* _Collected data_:
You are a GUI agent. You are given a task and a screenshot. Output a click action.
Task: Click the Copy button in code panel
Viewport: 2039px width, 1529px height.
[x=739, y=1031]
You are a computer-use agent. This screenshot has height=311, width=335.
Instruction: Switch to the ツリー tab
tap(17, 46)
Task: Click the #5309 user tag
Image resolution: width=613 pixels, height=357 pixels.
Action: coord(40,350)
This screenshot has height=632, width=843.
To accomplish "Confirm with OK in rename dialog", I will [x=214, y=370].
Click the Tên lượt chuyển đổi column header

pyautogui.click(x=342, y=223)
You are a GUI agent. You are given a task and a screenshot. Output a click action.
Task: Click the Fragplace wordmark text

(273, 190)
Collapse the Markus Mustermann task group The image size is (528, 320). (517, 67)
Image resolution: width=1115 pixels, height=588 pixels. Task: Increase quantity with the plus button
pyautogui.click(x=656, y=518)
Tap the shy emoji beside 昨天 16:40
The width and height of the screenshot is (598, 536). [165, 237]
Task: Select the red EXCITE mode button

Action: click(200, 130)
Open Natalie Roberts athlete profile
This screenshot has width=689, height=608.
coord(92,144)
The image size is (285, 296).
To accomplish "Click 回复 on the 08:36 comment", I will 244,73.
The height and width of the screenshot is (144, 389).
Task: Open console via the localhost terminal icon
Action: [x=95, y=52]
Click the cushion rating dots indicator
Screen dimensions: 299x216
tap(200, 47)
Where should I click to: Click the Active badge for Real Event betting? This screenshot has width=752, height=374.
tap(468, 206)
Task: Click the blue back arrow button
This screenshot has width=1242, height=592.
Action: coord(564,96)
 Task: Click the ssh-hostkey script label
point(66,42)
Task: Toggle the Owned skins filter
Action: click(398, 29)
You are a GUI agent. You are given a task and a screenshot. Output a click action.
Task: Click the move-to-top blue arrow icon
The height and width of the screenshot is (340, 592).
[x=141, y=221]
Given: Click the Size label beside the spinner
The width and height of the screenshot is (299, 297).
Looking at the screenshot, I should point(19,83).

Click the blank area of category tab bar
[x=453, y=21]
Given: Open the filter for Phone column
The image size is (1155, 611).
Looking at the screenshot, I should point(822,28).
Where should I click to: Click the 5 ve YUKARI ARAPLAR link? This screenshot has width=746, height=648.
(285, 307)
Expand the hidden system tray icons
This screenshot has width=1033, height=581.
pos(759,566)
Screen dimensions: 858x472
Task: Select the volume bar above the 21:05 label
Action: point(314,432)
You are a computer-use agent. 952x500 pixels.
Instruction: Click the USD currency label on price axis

* _Task goal_:
Please copy only the lines from the one with "This screenshot has width=1242, height=592." through the final line of the records above, both ends included.

* _Response_:
This screenshot has width=1242, height=592.
Action: coord(564,96)
 Task: Click the ssh-hostkey script label
point(66,42)
Task: Toggle the Owned skins filter
Action: click(398, 29)
You are a GUI agent. You are given a task and a screenshot. Output a click action.
Task: Click the move-to-top blue arrow icon
The height and width of the screenshot is (340, 592).
[x=141, y=221]
Given: Click the Size label beside the spinner
The width and height of the screenshot is (299, 297).
Looking at the screenshot, I should point(19,83).

Click the blank area of category tab bar
[x=453, y=21]
Given: Open the filter for Phone column
The image size is (1155, 611).
Looking at the screenshot, I should point(822,28).
Where should I click to: Click the 5 ve YUKARI ARAPLAR link? This screenshot has width=746, height=648.
(285, 307)
Expand the hidden system tray icons
This screenshot has width=1033, height=581.
pos(759,566)
Screen dimensions: 858x472
Task: Select the volume bar above the 21:05 label
Action: point(314,432)
You are a computer-use agent. 952x500 pixels.
Instruction: Click the USD currency label on price axis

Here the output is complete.